Richard and Kaytlyn were among some 60 people who came to speak up about the proposed changes to the bylaw. Currently the bylaw prohibits multiple animals, but where most people were concerned, it dealt with exotic animals like certain reptiles and arachnids. While the list of animals includes elephants, whales and a variety of unlikely pets, to the exotic pet lover, some of the animals listed are what they long to own. Pythons, boas, tarantulas,
gila monsters, bearded dragons, monitors, pigs, sugar gliders and chinchillas were just some of the animals that concerned citizens want to see removed from the list of prohibited animals.“Many exotic animals make good pets because they are easy to care for,” says Web Webster, an exotic pet breeder and enthusiast.

They don’t destroy furniture, they are a way to connect with the natural world and they fit in with a busy lifestyle, he says.

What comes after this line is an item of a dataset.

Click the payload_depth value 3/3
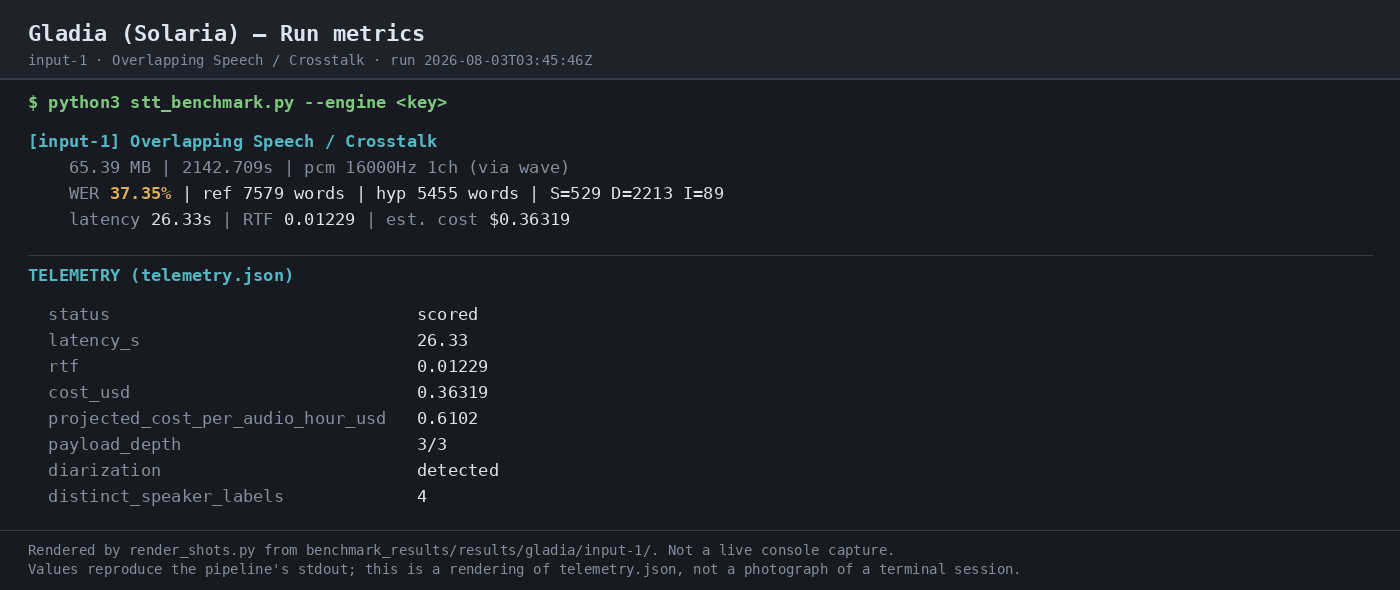1400x590 pixels. point(432,445)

“I believe every pet owner should be responsible. I also believe elected officials should be responsible,” he says.“Everyone has things they enjoy doing. Many children and adults drown in pools. Just because something is ordinary doesn’t mean it’s safe. Just because something is different doesn’t mean it’s unsafe.” If the proposed changes go through, owners of prohibited animals would have 90 days to get rid of them. It also states that anyone who is in violation of any of the bylaw’s stipulations, which also includes provisions about dogs and cats, could face stiff fines.“Each person who contravenes any provision of the bylaw is guilty of an offence and on conviction is liable to a fine of not less than $300 and not more than $5,000; not less than
$400 and not more than $10,000 for a second conviction of the same offence; and
not less than $500 and not more than $25,000 for a third or subsequent conviction of the same offence,” the bylaw reads. For D&D Exotics coowner Debbie Grills, this is unacceptable.

They have a nine-year-old water monitor that is not only a beloved family pet but is also used as a way to educate people about reptiles, she says, addi ng they have groups come into take a look at the animal. She and her husband Doug have been forthright in their views against the bylaw and had previously written council requesting that the City of Oshawa follow suit with Port Perry and Ajax which have already changed their bylaw to include some exempt animals, in particular reptiles, arachnids and mammals.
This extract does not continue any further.